Here is a summary of the main changes from the 4th edition that you will find in this book:
- Chapter 2 is new to the 5th edition and covers various ways of setting up your rating dataset before analysis. My decision to add this chapter stems from a large number of questions I received from researchers who wanted to know how their rating data should be organized. I noticed that sometimes, organizing your data properly will clear the pathway towards resolving most computational problems.
- Chapter 6 entitled Agreement Coefficients and Statistical Inference'' has also been expanded substantially. Section 6.5 on sample size calculation in particular, covers new power calculation methods not discussed in the 4th edition. These are nonparametric methods for computing the optimal number of raters and subjects at the design stage of an inter-rater reliability experiment.
- Chapter 8 on the analysis of agreement coefficients conditionally upon specific categories has been substantially rewritten with more details and added clarity.
- Chapter 9 on the analysis of nominal-scale inter-rater reliability data is new.
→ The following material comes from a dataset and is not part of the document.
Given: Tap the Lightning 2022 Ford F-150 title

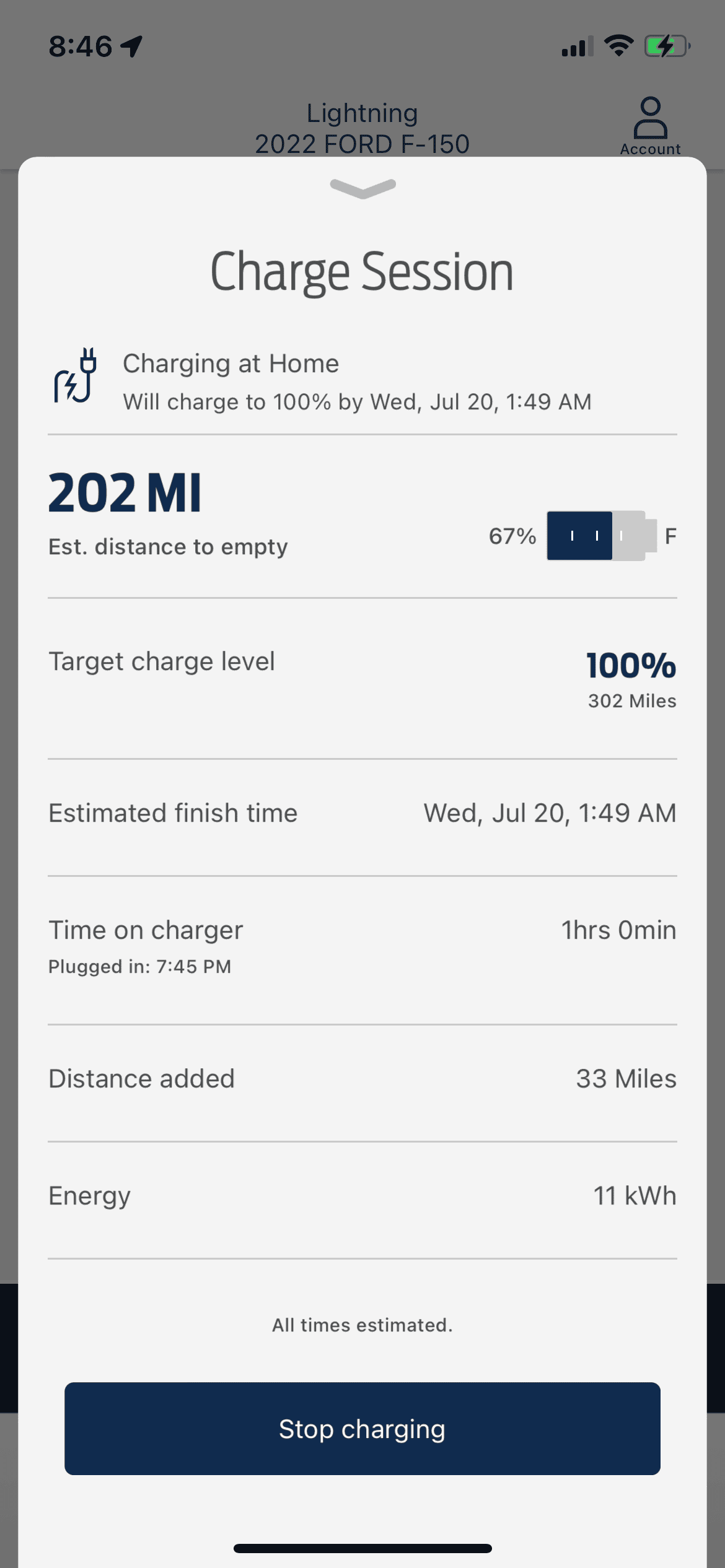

It addresses several new techniques that were not covered in any of the previous editions of this book. One of these techniques is about the important notion of inter-annotator agreement, which plays a key role in the fields of Natural Language Processing (NLP), computational linguistics or text analytics.
Also discussed in this chapter is the important problem of measuring the extent of agreement among 3 raters or more, when the same subject cannot be rated by more than 2 raters. I show how such a study can be designed and discuss the statistical implications of such a design.
The remaining techniques described in this chapter are related to the influence analysis, the intra-rater reliability and to Cronbach's alpha coefficient. Influence analysis is used to detect problem raters in low-agreement studies, whereas Cronbach's alpha coefficient is commonly used in item analysis.